Rohit

Abstract

Introduction: Sickle cell anemia is a genetic disorder commonly seen in rural population of western and central India. Being an important cause of hemolytic anemia, repeated blood transfusions are frequently required for the sickle cell anemia cases. Few studies have exclusively addressed hematological profile of sickle cell disease patients. This study was planned to study the hematological profile of children with special reference to body iron stores. Methods: This was a prospective observational study carried out in department of pediatrics S.B.K.S MIRC. All the confirmed cases of children diagnosed with sickle cell disease or sickle β thalassemia were subjected to complete hematological analysis in special reference to body iron store by evaluation of serum iron, TIBC, % transferrin saturation and serum ferritin to find out total body iron store. Results: About 110 patients were included in the study. In our study low MCV values were seen in 60.4% of patients, low MCH values in 84.9% of patients while MCHC was normal in 94.3% of patients. Serum iron levels showed normal values in majority of patients (94.3%) while transferrin saturation was low in 62.3% patients thus showing the discrepancy on correlating both values for diagnosis of iron deficiency. Conclusion: Out of various parameters for diagnosis of iron status in SCD-SS patients, low MCV, MCH, Serum iron level and transferrin saturation more consistently associated with iron deficient state.

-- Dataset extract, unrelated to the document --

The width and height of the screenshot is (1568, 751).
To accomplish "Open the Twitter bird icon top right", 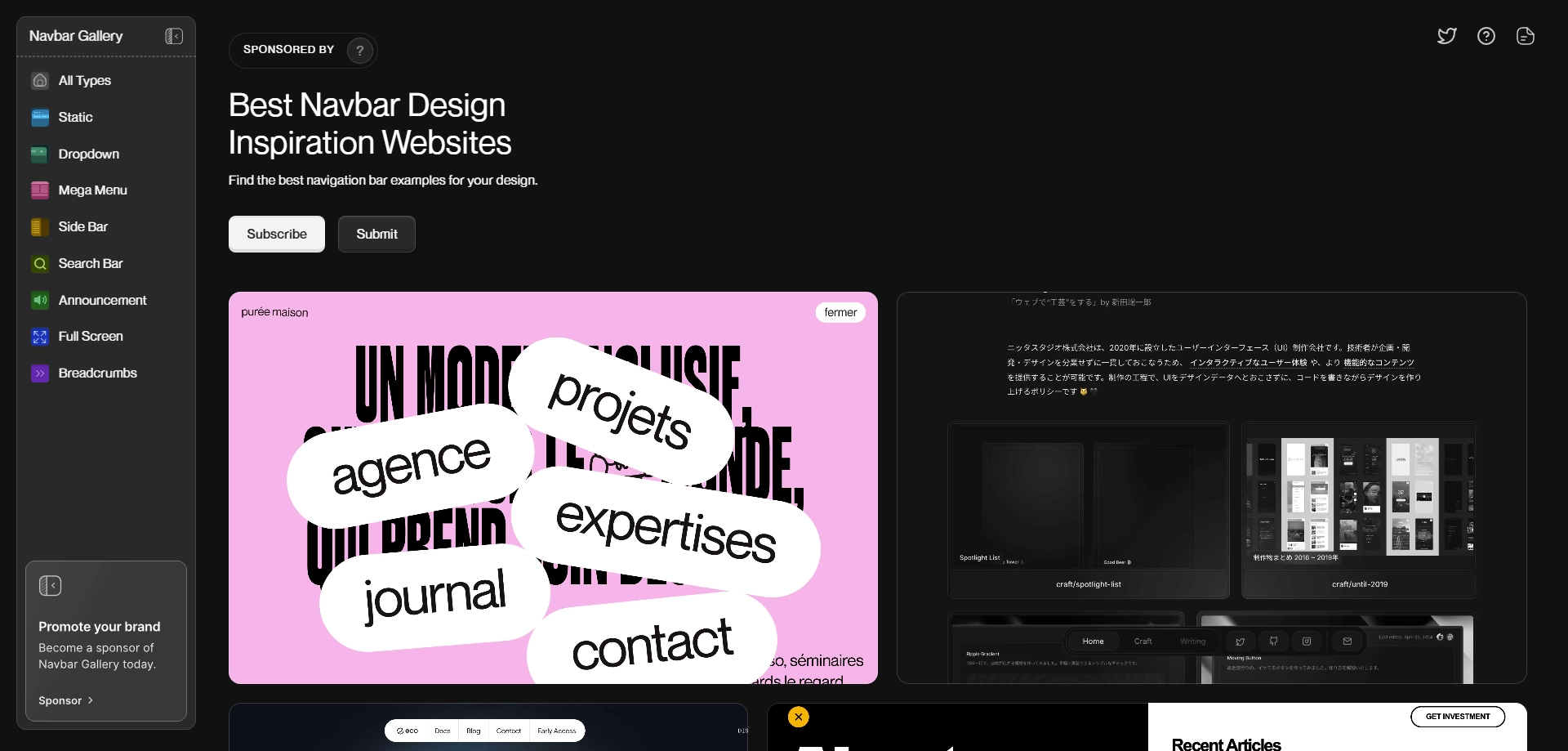I will pos(1446,36).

Key words- Sickle cell disease, Serum iron, % transferrin saturation, TIBC, Anemia

Manuscript received: 16th May 2017, Reviewed: 26th May 2017
Author Corrected: 4th June 2017, Accepted for Publication: 12th June 2017

Introduction

Sickle Cell Disease (SCD) is one of the most common childhood-onset, single-gene disorder affecting approximately 80,000 people in India. Worldwide approximately 300,000 infants are born with Sickle Cell Disease. Sickle cell trait is most common in individuals originating from Africa, South America, Central America, the Caribbean islands, the Mediterranean, India, and Saudi Arabia [1].

Sickle cell disease results from an inherited hematological disorder involving defects in normal haemoglobin production. Sickle cell syndromes include sickle cell anaemia (SCD-SS), Haemoglobin SC (SCD-SC), Haemoglobin S beta thalassemia (SCD-β-thal) and Sickle cell Trait (SCT-SA).

Sickle cell disease (SCD-SS) is the most common and severe variant. It results when an individual inherits a substitution of valine for the normal glutamic acid in the β- globin chain of haemoglobin from both parents [2]. This substitution alters the haemoglobin molecule so it crystallizes and deforms the red cell into a sickle shape when the haemoglobin loses oxygen. Both parents must be carriers of the defected gene in order for the transmission of the disease to occur. Children who only inherit one sickle cell gene have an SCD-AS pattern, the A representing a normal haemoglobin gene. This is also referred to as sickle cell trait. Overt symptoms rarely occur in this variant [3].

The clinical manifestations of sickle cell anemia result from increased blood viscosity and vascular obstruction by deformed sickled red cells. These clinical difficulties are related to the loss of oxygen to necessary tissue areas, in that the flexibility of the red blood cells is lessened causing a decrease in their ability to carry oxygen. This causes vascular occlusions, hemorrhages, infarctions and ischemic necrosis of tissues and organs throughout the body causing several complications including recurrent vaso-occlusive crises and associated stroke, splenic sequestration crisis, aplastic crisis, infections, bone damage (i.e. hip necrosis), jaundice, leg ulcers, priapism, delayed growth, fatigue and painful episodes [ 2, 4].

With the realization that patients with sickle cell anemia may lead relatively normal lives with Hb levels between 7.0 and 9.0 g/dl, regular blood transfusions are no longer used in the management of these patients. However, blood transfusions may be necessary for complications such as an ‘aplastic’ or ‘sequestration’ crisis. Among the hazards of repeated blood transfusion is accumulation of iron as the human body has no effective physiological mechanism for excreting excess iron [5]. Therefore, in conditions where transfusions are frequently indicated, exogenous iron can accumulate, circulate as non - transferrin bound iron, enter tissues, form reactive oxygen species and result in end organ damage.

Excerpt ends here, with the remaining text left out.